Format these records as a numbered list, leaving out any blank lines.

Records from a dataset:

---*---

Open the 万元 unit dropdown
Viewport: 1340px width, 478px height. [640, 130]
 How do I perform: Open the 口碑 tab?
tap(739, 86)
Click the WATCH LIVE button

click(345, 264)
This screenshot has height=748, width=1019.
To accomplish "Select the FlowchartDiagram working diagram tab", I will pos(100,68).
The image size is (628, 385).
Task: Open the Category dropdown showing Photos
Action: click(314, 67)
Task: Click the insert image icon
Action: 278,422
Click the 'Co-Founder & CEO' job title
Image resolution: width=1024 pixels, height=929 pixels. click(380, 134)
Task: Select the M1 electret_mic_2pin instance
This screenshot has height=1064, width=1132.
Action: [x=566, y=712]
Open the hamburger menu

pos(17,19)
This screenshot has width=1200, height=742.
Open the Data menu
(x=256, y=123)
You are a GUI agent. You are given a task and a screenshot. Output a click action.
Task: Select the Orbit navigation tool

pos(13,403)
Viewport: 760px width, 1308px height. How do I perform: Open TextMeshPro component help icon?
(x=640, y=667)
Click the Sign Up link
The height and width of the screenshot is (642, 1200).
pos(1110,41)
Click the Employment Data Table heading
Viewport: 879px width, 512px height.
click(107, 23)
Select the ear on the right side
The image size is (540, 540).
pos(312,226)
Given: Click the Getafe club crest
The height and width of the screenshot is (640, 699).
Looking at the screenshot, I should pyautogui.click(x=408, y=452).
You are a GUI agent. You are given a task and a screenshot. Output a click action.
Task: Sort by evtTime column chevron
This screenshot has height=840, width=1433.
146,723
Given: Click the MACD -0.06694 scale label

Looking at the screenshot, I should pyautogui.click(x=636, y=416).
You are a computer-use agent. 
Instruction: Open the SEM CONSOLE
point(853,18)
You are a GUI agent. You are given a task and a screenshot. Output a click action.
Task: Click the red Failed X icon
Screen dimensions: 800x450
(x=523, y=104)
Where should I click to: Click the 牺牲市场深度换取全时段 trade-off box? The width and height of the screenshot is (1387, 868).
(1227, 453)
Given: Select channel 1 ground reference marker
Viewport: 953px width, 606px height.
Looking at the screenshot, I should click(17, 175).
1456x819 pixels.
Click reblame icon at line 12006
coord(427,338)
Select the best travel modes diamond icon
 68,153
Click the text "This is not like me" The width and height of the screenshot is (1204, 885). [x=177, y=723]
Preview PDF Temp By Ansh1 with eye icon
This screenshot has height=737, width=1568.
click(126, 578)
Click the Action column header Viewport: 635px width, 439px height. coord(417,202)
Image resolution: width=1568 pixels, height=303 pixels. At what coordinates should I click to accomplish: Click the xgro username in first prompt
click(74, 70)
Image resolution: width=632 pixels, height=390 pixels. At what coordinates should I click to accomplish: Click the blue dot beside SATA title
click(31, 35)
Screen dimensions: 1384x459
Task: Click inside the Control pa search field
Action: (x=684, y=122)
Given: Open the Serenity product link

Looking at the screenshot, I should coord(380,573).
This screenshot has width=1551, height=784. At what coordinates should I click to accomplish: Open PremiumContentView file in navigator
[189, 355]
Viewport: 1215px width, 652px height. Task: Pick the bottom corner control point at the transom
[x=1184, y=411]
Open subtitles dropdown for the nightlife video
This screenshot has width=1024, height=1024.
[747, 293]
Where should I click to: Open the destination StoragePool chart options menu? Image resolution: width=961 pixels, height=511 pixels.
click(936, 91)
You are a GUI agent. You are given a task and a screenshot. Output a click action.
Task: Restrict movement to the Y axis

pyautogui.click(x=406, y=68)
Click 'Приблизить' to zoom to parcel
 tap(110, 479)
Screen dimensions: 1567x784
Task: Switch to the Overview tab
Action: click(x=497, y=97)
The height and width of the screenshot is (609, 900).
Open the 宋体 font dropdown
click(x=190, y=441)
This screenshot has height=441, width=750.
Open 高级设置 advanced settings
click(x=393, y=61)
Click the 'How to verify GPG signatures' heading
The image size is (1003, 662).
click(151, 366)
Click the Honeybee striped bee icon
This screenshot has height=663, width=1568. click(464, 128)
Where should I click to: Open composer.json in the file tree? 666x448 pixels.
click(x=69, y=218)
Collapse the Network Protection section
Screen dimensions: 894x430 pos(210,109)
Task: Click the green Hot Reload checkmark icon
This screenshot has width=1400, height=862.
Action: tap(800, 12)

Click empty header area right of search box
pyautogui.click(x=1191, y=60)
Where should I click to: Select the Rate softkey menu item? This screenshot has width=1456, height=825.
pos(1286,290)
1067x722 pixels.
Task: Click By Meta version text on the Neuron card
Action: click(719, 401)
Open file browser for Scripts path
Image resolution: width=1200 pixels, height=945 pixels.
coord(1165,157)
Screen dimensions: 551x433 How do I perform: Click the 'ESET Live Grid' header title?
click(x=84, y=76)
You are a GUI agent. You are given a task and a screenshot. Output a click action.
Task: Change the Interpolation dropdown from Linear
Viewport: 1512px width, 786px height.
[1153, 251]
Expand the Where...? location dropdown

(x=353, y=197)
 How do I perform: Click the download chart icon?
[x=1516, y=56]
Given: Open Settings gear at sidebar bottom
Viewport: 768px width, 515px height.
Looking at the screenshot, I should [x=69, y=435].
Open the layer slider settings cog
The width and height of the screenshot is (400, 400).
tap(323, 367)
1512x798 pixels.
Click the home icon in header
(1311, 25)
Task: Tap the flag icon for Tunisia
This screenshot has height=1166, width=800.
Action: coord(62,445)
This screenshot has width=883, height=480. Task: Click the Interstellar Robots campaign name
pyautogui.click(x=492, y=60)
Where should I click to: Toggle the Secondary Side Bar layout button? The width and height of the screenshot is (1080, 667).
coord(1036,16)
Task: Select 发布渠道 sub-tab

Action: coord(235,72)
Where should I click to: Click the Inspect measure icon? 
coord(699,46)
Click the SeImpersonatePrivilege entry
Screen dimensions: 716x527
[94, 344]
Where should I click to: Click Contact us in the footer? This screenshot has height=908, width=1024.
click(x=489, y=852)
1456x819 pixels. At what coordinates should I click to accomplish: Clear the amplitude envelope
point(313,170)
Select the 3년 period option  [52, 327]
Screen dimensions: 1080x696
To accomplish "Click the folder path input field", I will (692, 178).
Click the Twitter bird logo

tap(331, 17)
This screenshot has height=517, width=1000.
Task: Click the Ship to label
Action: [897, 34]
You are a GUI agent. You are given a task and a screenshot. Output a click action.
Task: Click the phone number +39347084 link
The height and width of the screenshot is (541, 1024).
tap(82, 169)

---*---

## WORKED SOLUTION
1. Open the 万元 unit dropdown
2. Viewport: 1340px width, 478px height. [640, 130]
3.  How do I perform: Open the 口碑 tab?
4. tap(739, 86)
5. Click the WATCH LIVE button
6. click(345, 264)
7. This screenshot has height=748, width=1019.
8. To accomplish "Select the FlowchartDiagram working diagram tab", I will pos(100,68).
9. The image size is (628, 385).
10. Task: Open the Category dropdown showing Photos
11. Action: click(314, 67)
12. Task: Click the insert image icon
13. Action: 278,422
14. Click the 'Co-Founder & CEO' job title
15. Image resolution: width=1024 pixels, height=929 pixels. click(380, 134)
16. Task: Select the M1 electret_mic_2pin instance
17. This screenshot has height=1064, width=1132.
18. Action: [x=566, y=712]
19. Open the hamburger menu
20. pos(17,19)
21. This screenshot has width=1200, height=742.
22. Open the Data menu
23. (x=256, y=123)
24. You are a GUI agent. You are given a task and a screenshot. Output a click action.
25. Task: Select the Orbit navigation tool
26. pos(13,403)
27. Viewport: 760px width, 1308px height. How do I perform: Open TextMeshPro component help icon?
28. (x=640, y=667)
29. Click the Sign Up link
30. The height and width of the screenshot is (642, 1200).
31. pos(1110,41)
32. Click the Employment Data Table heading
33. Viewport: 879px width, 512px height.
34. click(107, 23)
35. Select the ear on the right side
36. The image size is (540, 540).
37. pos(312,226)
38. Given: Click the Getafe club crest
39. The height and width of the screenshot is (640, 699).
40. Looking at the screenshot, I should pyautogui.click(x=408, y=452).
41. You are a GUI agent. You are given a task and a screenshot. Output a click action.
42. Task: Sort by evtTime column chevron
43. This screenshot has height=840, width=1433.
44. 146,723
45. Given: Click the MACD -0.06694 scale label
46. Looking at the screenshot, I should pyautogui.click(x=636, y=416).
47. You are a computer-use agent. 
48. Instruction: Open the SEM CONSOLE
49. point(853,18)
50. You are a GUI agent. You are given a task and a screenshot. Output a click action.
51. Task: Click the red Failed X icon
52. Screen dimensions: 800x450
53. (x=523, y=104)
54. Where should I click to: Click the 牺牲市场深度换取全时段 trade-off box? The width and height of the screenshot is (1387, 868).
55. (1227, 453)
56. Given: Select channel 1 ground reference marker
57. Viewport: 953px width, 606px height.
58. Looking at the screenshot, I should click(17, 175).
59. 1456x819 pixels.
60. Click reblame icon at line 12006
61. coord(427,338)
62. Select the best travel modes diamond icon
63.  68,153
64. Click the text "This is not like me" The width and height of the screenshot is (1204, 885). [x=177, y=723]
65. Preview PDF Temp By Ansh1 with eye icon
66. This screenshot has height=737, width=1568.
67. click(126, 578)
68. Click the Action column header Viewport: 635px width, 439px height. coord(417,202)
69. Image resolution: width=1568 pixels, height=303 pixels. At what coordinates should I click to accomplish: Click the xgro username in first prompt
70. click(74, 70)
71. Image resolution: width=632 pixels, height=390 pixels. At what coordinates should I click to accomplish: Click the blue dot beside SATA title
72. click(31, 35)
73. Screen dimensions: 1384x459
74. Task: Click inside the Control pa search field
75. Action: (x=684, y=122)
76. Given: Open the Serenity product link
77. Looking at the screenshot, I should coord(380,573).
78. This screenshot has width=1551, height=784. At what coordinates should I click to accomplish: Open PremiumContentView file in navigator
79. [189, 355]
80. Viewport: 1215px width, 652px height. Task: Pick the bottom corner control point at the transom
81. [x=1184, y=411]
82. Open subtitles dropdown for the nightlife video
83. This screenshot has width=1024, height=1024.
84. [747, 293]
85. Where should I click to: Open the destination StoragePool chart options menu? Image resolution: width=961 pixels, height=511 pixels.
86. click(936, 91)
87. You are a GUI agent. You are given a task and a screenshot. Output a click action.
88. Task: Restrict movement to the Y axis
89. pyautogui.click(x=406, y=68)
90. Click 'Приблизить' to zoom to parcel
91.  tap(110, 479)
92. Screen dimensions: 1567x784
93. Task: Switch to the Overview tab
94. Action: click(x=497, y=97)
95. The height and width of the screenshot is (609, 900).
96. Open the 宋体 font dropdown
97. click(x=190, y=441)
98. This screenshot has height=441, width=750.
99. Open 高级设置 advanced settings
100. click(x=393, y=61)
101. Click the 'How to verify GPG signatures' heading
102. The image size is (1003, 662).
103. click(151, 366)
104. Click the Honeybee striped bee icon
105. This screenshot has height=663, width=1568. click(464, 128)
106. Where should I click to: Open composer.json in the file tree? 666x448 pixels.
107. click(x=69, y=218)
108. Collapse the Network Protection section
109. Screen dimensions: 894x430 pos(210,109)
110. Task: Click the green Hot Reload checkmark icon
111. This screenshot has width=1400, height=862.
112. Action: tap(800, 12)
113. Click empty header area right of search box
114. pyautogui.click(x=1191, y=60)
115. Where should I click to: Select the Rate softkey menu item? This screenshot has width=1456, height=825.
116. pos(1286,290)
117. 1067x722 pixels.
118. Task: Click By Meta version text on the Neuron card
119. Action: click(719, 401)
120. Open file browser for Scripts path
121. Image resolution: width=1200 pixels, height=945 pixels.
122. coord(1165,157)
123. Screen dimensions: 551x433 How do I perform: Click the 'ESET Live Grid' header title?
124. click(x=84, y=76)
125. You are a GUI agent. You are given a task and a screenshot. Output a click action.
126. Task: Change the Interpolation dropdown from Linear
127. Viewport: 1512px width, 786px height.
128. [1153, 251]
129. Expand the Where...? location dropdown
130. (x=353, y=197)
131.  How do I perform: Click the download chart icon?
132. [x=1516, y=56]
133. Given: Open Settings gear at sidebar bottom
134. Viewport: 768px width, 515px height.
135. Looking at the screenshot, I should [x=69, y=435].
136. Open the layer slider settings cog
137. The width and height of the screenshot is (400, 400).
138. tap(323, 367)
139. 1512x798 pixels.
140. Click the home icon in header
141. (1311, 25)
142. Task: Tap the flag icon for Tunisia
143. This screenshot has height=1166, width=800.
144. Action: coord(62,445)
145. This screenshot has width=883, height=480. Task: Click the Interstellar Robots campaign name
146. pyautogui.click(x=492, y=60)
147. Where should I click to: Toggle the Secondary Side Bar layout button? The width and height of the screenshot is (1080, 667).
148. coord(1036,16)
149. Task: Select 发布渠道 sub-tab
150. Action: coord(235,72)
151. Where should I click to: Click the Inspect measure icon? 
152. coord(699,46)
153. Click the SeImpersonatePrivilege entry
154. Screen dimensions: 716x527
155. [94, 344]
156. Where should I click to: Click Contact us in the footer? This screenshot has height=908, width=1024.
157. click(x=489, y=852)
158. 1456x819 pixels. At what coordinates should I click to accomplish: Clear the amplitude envelope
159. point(313,170)
160. Select the 3년 period option  [52, 327]
161. Screen dimensions: 1080x696
162. To accomplish "Click the folder path input field", I will (692, 178).
163. Click the Twitter bird logo
164. tap(331, 17)
165. This screenshot has height=517, width=1000.
166. Task: Click the Ship to label
167. Action: [897, 34]
168. You are a GUI agent. You are given a task and a screenshot. Output a click action.
169. Task: Click the phone number +39347084 link
170. The height and width of the screenshot is (541, 1024).
171. tap(82, 169)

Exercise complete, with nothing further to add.